Prompt 1. Can you reproduce the Middle Palisade trip reports starting at "Went alone but" and ending at "the Palisade Crest.", swapping "backpackers" for "hikers"?
Prompt 2. Could you carry on the Middle Palisade trip reports from their last sentence?

Text section.
_____
This was my first 14,000' peak. Fred Rhoads, invited me and Jon Van Cleave to join his friend, Bob, from mountain rescue, to climb the easy, 3rd class, East Face route. We arrived at the trail head after sunset an hiked up the trail to Willow Lake in the dark. It had been a heavy snow year so the the next morning we continued mostly on snow up on to the Middle Palisade glacier, camping on platforms chopped out of the snow next to the moraine below the route. The next morning, after climbing to the summit, I scrambled to the ridge pinnacle just north of the summit which had a fantastic view of the rest of the party on the summit and snapped a picture. Returning was a blast, with long sitting glissades down the soft, mildly sun cupped snow back to finger lake, which was largely covered with snow.
Started from the Glacier Lodge road. Tricky creek crossing with fast moving deep water. Really beautiful and enjoyable scrambling near the top. Round trip was a little over 10 and a half hours.
15th and final 14er. Camped at the small lake above Finger Lake. Had the whole Mountain all to myself. On the hike in I had my first sighting of the elusive "Sierra Chicken". Great day to be in the backcountry.
Went alone but met nice people on the way.
Got an early start and with little more than water just ascended. The traverse along Finger Lake was gorgeous, and starting the climb at Middle Pal glacier was simple. After 5 years drought and one good snow year, glacier seemed nice and firm, but stuck to the Red Bands for Summit Route instead of Secor's Standard Route to avoid deglaciated ice. Incredible 3rd class for 1500 feet, sustained effort, but not much really committing. Hopped all the way down and back to car. River crossing was high (to hips) and turned back a few backpackers. Should have taken more pictures, it is really stunning to be on the Palisade Crest.
_____
Given information.
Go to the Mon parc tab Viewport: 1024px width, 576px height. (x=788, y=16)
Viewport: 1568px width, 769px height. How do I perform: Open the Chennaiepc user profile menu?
_____
Exercise response 1.
Went alone but met nice people on the way.
Got an early start and with little more than water just ascended. The traverse along Finger Lake was gorgeous, and starting the climb at Middle Pal glacier was simple. After 5 years drought and one good snow year, glacier seemed nice and firm, but stuck to the Red Bands for Summit Route instead of Secor's Standard Route to avoid deglaciated ice. Incredible 3rd class for 1500 feet, sustained effort, but not much really committing. Hopped all the way down and back to car. River crossing was high (to hips) and turned back a few hikers. Should have taken more pictures, it is really stunning to be on the Palisade Crest.

Exercise response 2.
Has anybody climbed Middle Palisade lately (May - June 2016)? What are the conditions on the glacier? How hard is it to find the ledge? It is almost impossible to find any recent information online. Thank you.
Day 1 backpacked to Brainerd Lake. Day 2 summit NE face via Red Rocks. Day 3 return to trailhead.
Detailed trip report and photos here: http://peakbagger.com/climber/Ascent.aspx?aid=564163
Three of us made it to the base of the chutes on the East Face. We camped at the small lake above Finger Lake at 11,200 ft. At 11,400 ft. we encountered knee deep snow. We made it to the base of the chutes at roughly 12,900 ft. Option 1 was to go onto the glacier and look for the diagonal entrance ridge, but the glacier had 3 or 4 ft. of snow on it and looked treacherous. Option 2 was to climb the class 4 rocks with rope and gear, but this was treacherous too. We came back down to base camp.
No route finding issues. Nice clear day.
Very fun climb.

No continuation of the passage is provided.